Debian GNU/Linux Extended LTS has received important security updates for several packages, including LibRabbitMQ, Intel-Microcode, FFMpeg, and Ruby. These updates are aimed at enhancing system security across various Debian versions.
Debian GNU/Linux 8 (Jessie) ELTS:
- ELA-1363-1: A security update for librabbitmq, which addresses vulnerabilities that could lead to credential visibility issues when using command-line tools.
Debian GNU/Linux 8 (Jessie), 9 (Stretch), and 10 (Buster) ELTS:
- ELA-1364-1: Intel-microcode security updates that fix multiple vulnerabilities in Intel processors, which could allow local privilege escalation, denial of service, or information disclosure.
Debian GNU/Linux 9 (Stretch) ELTS:
- ELA-1360-1: FFMpeg security update that addresses issues related to out-of-bounds reads, assertion errors, and NULL pointer dereferences.
- ELA-1330-1: Ruby 2.3 security update that addresses multiple vulnerabilities, particularly in the REXML gem, which can lead to Denial of Service (DoS) under certain conditions.
Debian GNU/Linux 9 (Stretch) and 10 (Buster) ELTS:
- ELA-1362-1: Another security update for librabbitmq, addressing issues related to heap memory corruption and credential visibility.
Debian GNU/Linux 10 (Buster) ELTS:
- ELA-1361-1: Further FFMpeg security update addressing similar issues as noted for Stretch.
- ELA-1363-1: Another update for librabbitmq to ensure security against vulnerabilities.
The updates for librabbitmq involve fixing vulnerabilities indexed as CVE-2023-35789, which pertains to credential visibility, and CVE-2019-18609, which relates to heap memory corruption.
The intel-microcode updates target numerous CVEs (from CVE-2023-34440 to CVE-2024-39355) that highlight various vulnerabilities in Intel processors, primarily concerning improper input validation and potential local privilege escalations.
The FFMpeg updates address critical vulnerabilities affecting multimedia file handling, with CVEs like CVE-2024-36613 and CVE-2025-0518 indicating issues that could lead to serious errors in processing multimedia.

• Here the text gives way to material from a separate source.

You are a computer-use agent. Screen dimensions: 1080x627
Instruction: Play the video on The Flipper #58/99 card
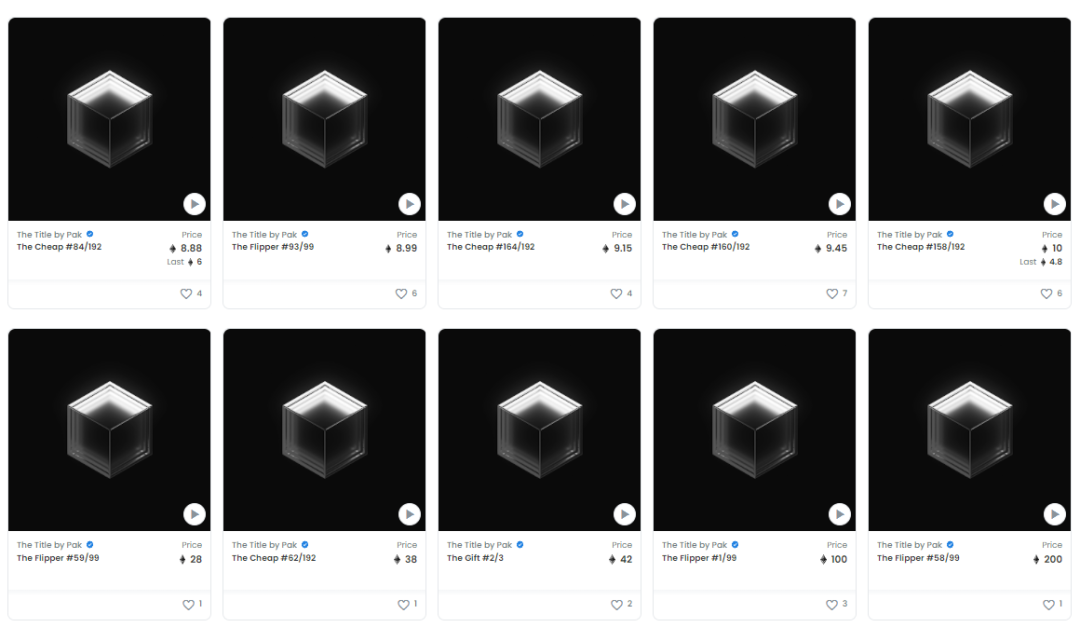tap(1054, 514)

Lastly, the Ruby updates underscore several vulnerabilities in the REXML gem, including those that could lead to DoS attacks while parsing XML, emphasizing the need for caution when dealing with untrusted XML inputs.
These updates are crucial for maintaining the security integrity of systems running Debian, particularly for users who rely on these packages for their applications and infrastructure. It is recommended for users to apply these updates promptly to mitigate risks associated with the identified vulnerabilities
Debian GNU/Linux 8 (Jessie) ELTS:
- ELA-1363-1: A security update for librabbitmq, which addresses vulnerabilities that could lead to credential visibility issues when using command-line tools.
Debian GNU/Linux 8 (Jessie), 9 (Stretch), and 10 (Buster) ELTS:
- ELA-1364-1: Intel-microcode security updates that fix multiple vulnerabilities in Intel processors, which could allow local privilege escalation, denial of service, or information disclosure.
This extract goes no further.